GIVEN EXERCISE ::
Please count the lines in the material below that contain the word "Task", and reply with only that number.
** START OF PROVIDED RECORDS **
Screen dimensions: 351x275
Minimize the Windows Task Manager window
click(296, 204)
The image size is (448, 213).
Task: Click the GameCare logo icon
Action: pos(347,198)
** END OF PROVIDED RECORDS **
OUTPUT BELOW ::
2